I'm trying to teach myself to set people on fire with my mind... Is it hot in here?
i think Iran should be allowed to buy printers. Ink is more expensive than oil and with HP's / Lexmark's, etc. business model, I'd say making them buy ink to print is nearly an act of economic war more effective than the trade embargo itself.
[/humor]
"If still these truths be held to be
Self evident."
-Edna St. Vincent Millay
PC load letter! FSCK!
"If still these truths be held to be
Self evident."
-Edna St. Vincent Millay
Around 1998 I got hired by a company that manufactured medical lab equipment. Just before I started, they got a HUGE order from Iraq, which at the time, was under UN embargo and the scandal-ridden oil-for-food program.
The type and quantity of equipment that was ordered was ASTOUNDING, and sent alarm bells off through-out my organization. This was an enormous order, which amounted to about 70% of our typical annual production (world-wide) for the specific products. On top of that, there was a second order for spare parts to fully rebuild 2/3 of the original order. The equipment was specifically designed to grow bacterial and viral cultures on a very large scale for research. 60 Minutes had just done an investigative report on Saddam's chief biological weapons expert, who to most western news was only known as "Dr. Germ".
Our organization was struggling, and we really needed the revenue. To the workers on the floor, it meant that the lay-offs had stopped, for the moment.
I was dismayed that the organization was not in the position just reject the order on principle. Instead, they submitted the order to Clinton Administration's Commerce Department and set up a contingency plan to sell the equipment through multiple intermediary companies if permission was denied. Our CEO then made a large donation to the Democratic National Committee, and magically the sale was approved and blessed by the Commerce Department as "Humanitarian Medical Equipment", which it clearly was not.
Many can claim that no WMD's were found in Iraq, but I have a very good insight to the scale of the program that they had put in place.
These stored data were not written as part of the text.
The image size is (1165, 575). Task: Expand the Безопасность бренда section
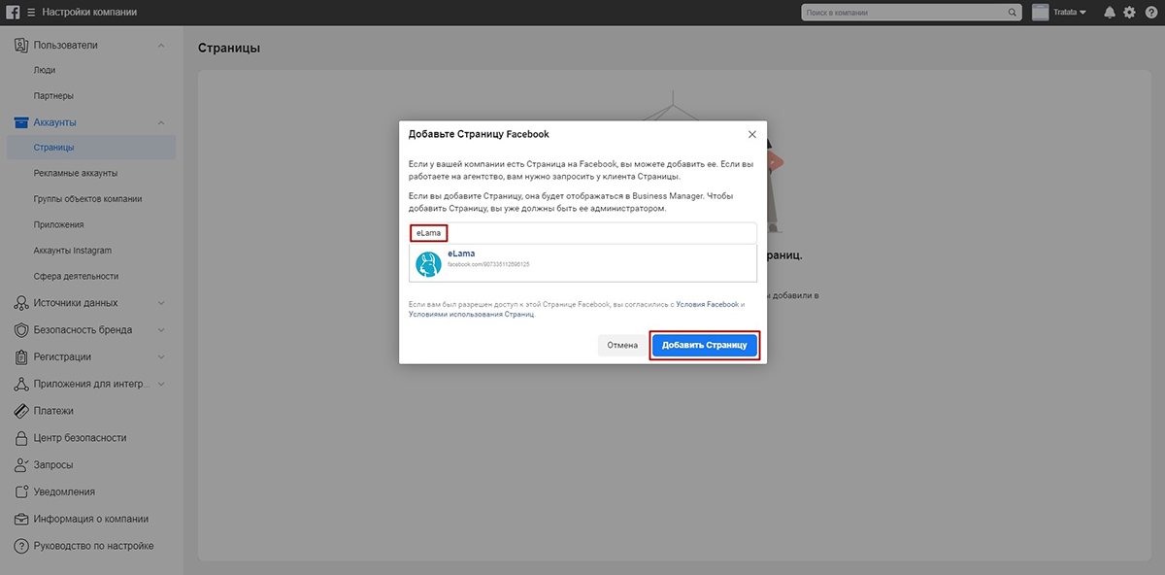(161, 330)
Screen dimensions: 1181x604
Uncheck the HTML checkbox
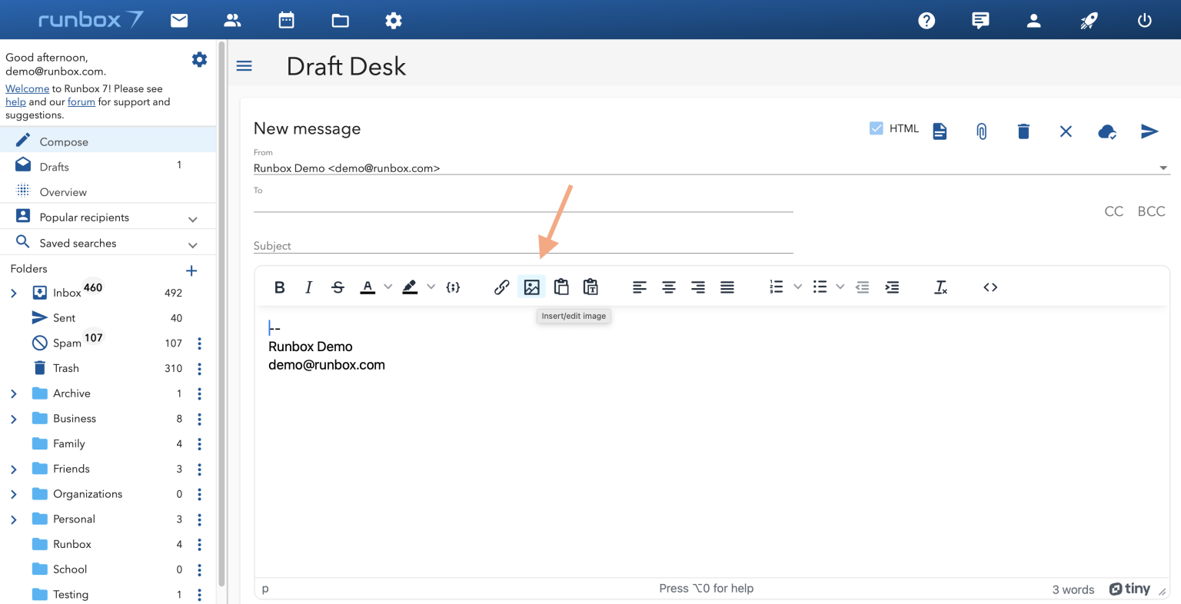(876, 128)
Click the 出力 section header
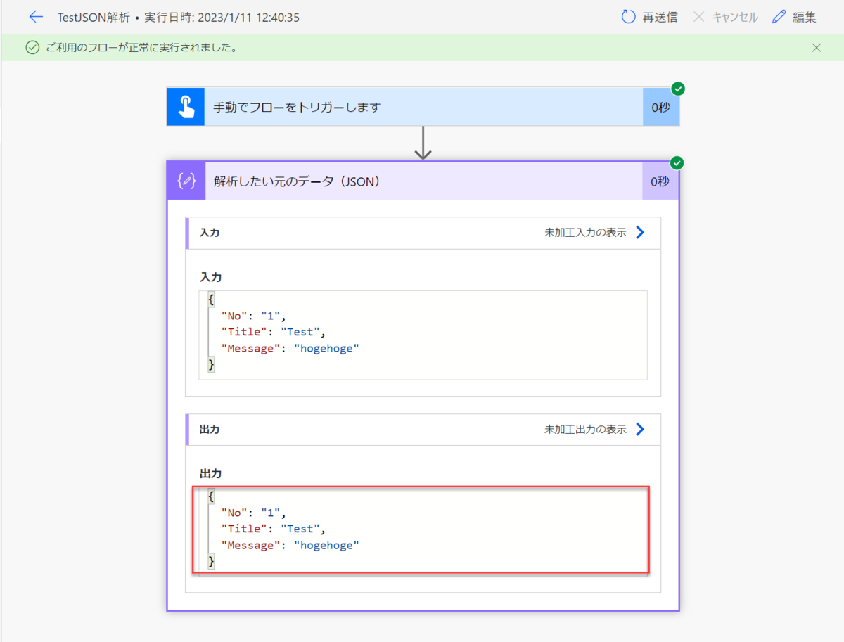The width and height of the screenshot is (844, 642). [x=209, y=429]
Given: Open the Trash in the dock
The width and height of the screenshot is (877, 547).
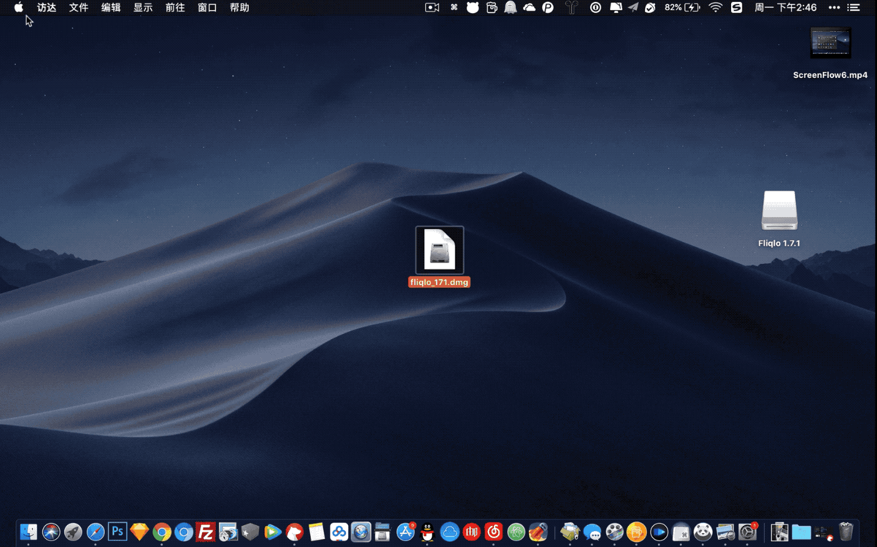Looking at the screenshot, I should click(846, 532).
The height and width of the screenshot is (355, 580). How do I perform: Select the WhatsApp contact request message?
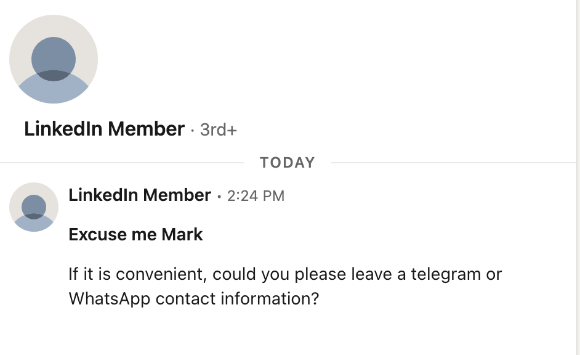(x=285, y=285)
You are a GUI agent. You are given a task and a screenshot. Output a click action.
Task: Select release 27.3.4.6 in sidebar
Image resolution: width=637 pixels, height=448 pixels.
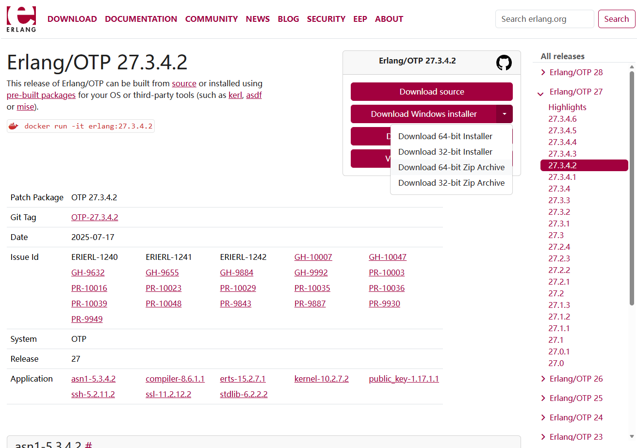point(562,119)
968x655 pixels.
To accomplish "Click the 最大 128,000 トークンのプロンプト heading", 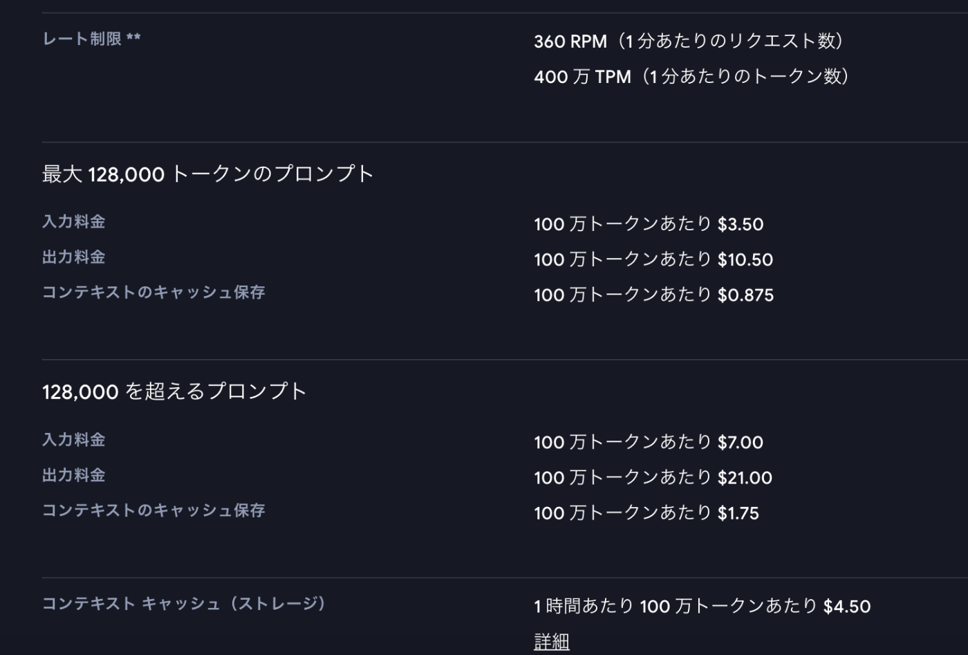I will 207,174.
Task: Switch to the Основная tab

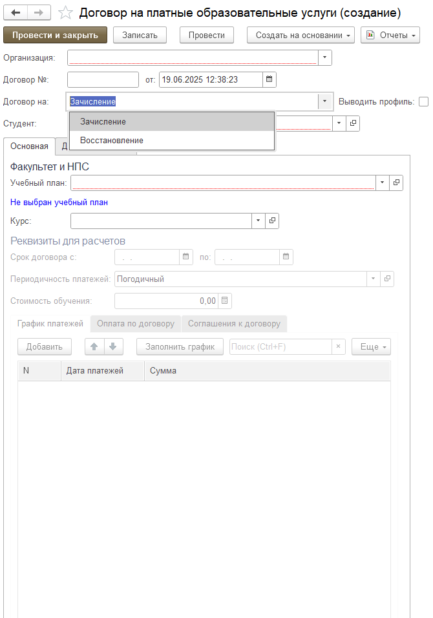Action: point(29,146)
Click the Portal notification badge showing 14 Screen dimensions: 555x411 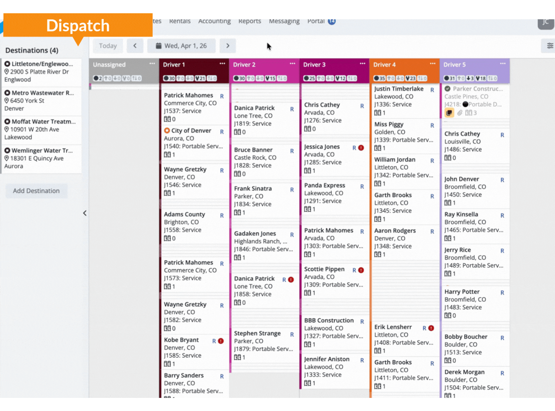pyautogui.click(x=332, y=21)
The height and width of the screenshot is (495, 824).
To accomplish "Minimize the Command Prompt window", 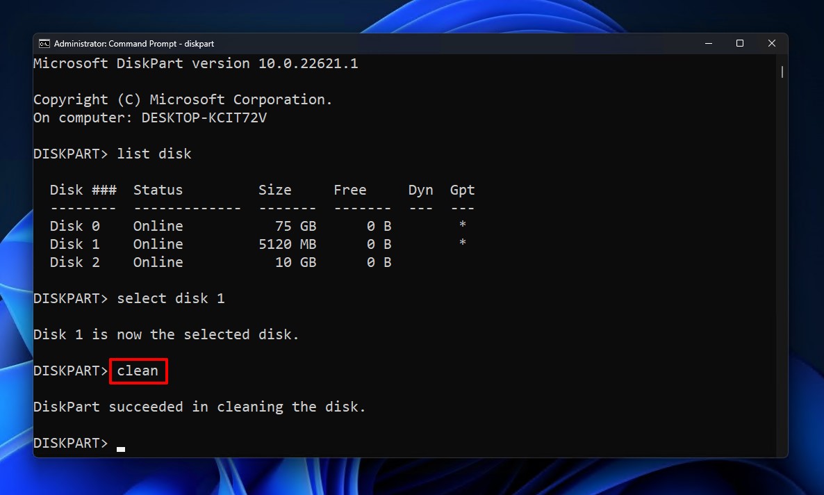I will 707,43.
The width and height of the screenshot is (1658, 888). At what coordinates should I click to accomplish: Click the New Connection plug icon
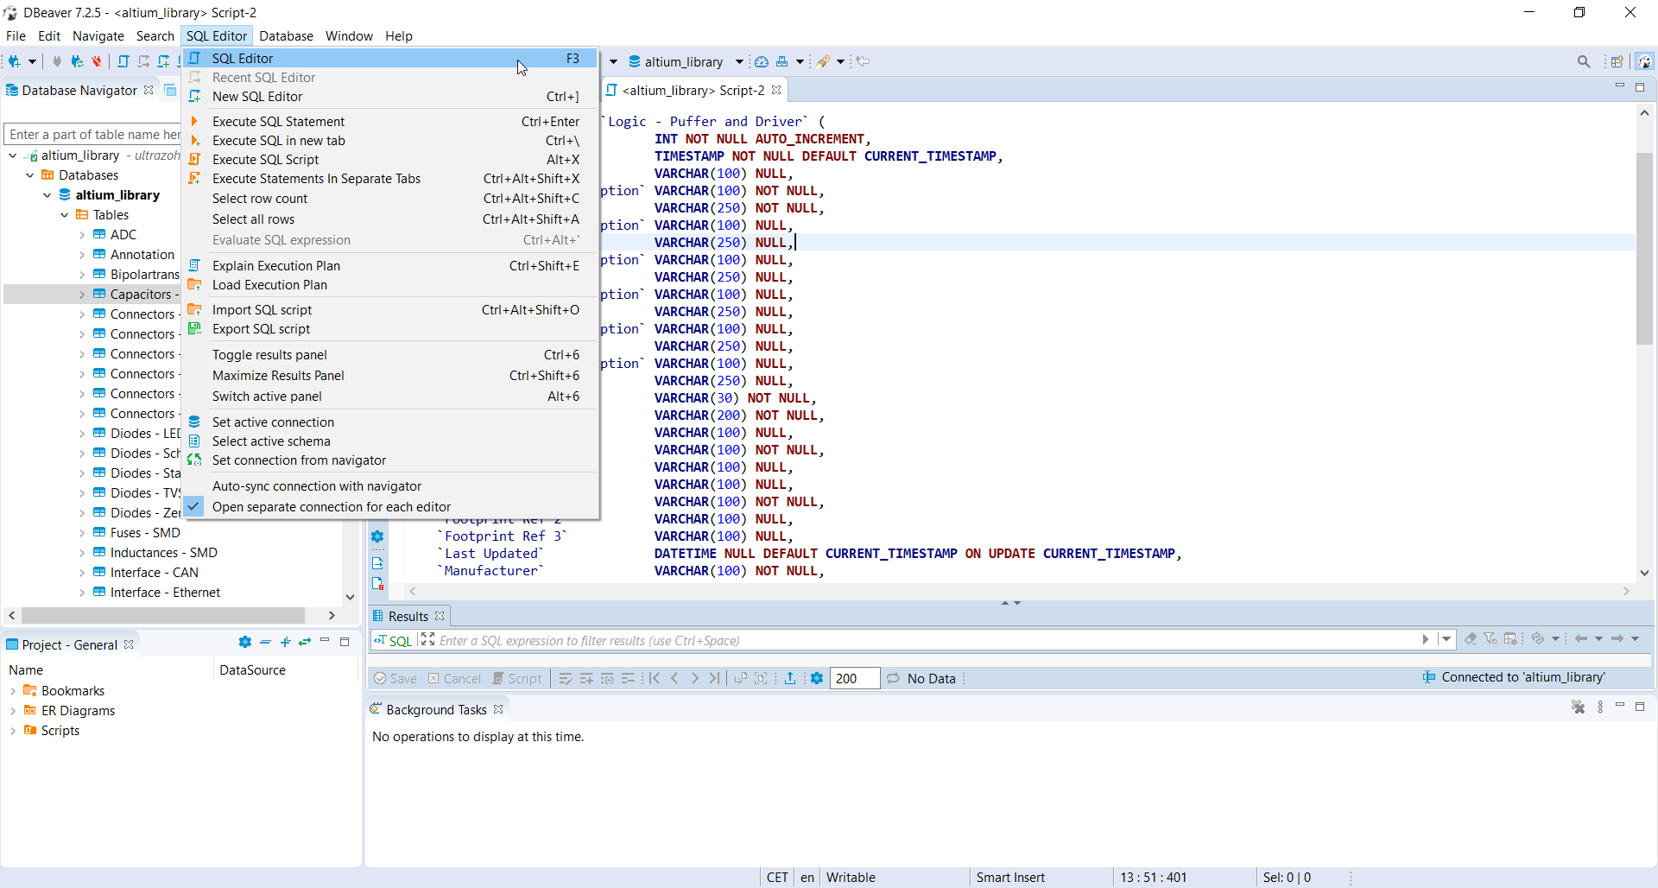[x=15, y=61]
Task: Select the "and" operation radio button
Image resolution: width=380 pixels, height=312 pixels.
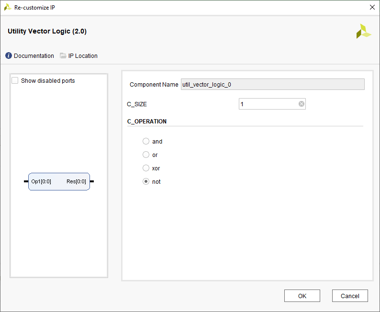Action: pyautogui.click(x=146, y=141)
Almost all politicians have a price, and none are as pure as the wind-driven snow. Where there is money to be made, the barriers can be overcome.
One would think that HP's consumer goods could not be easily adapted to nefarious purposes (beyond counterfeiting), but you never know. Most laser printers do contain processors that are far beyond the capability allowed to pass through the embargo. Desperate people become very resourceful.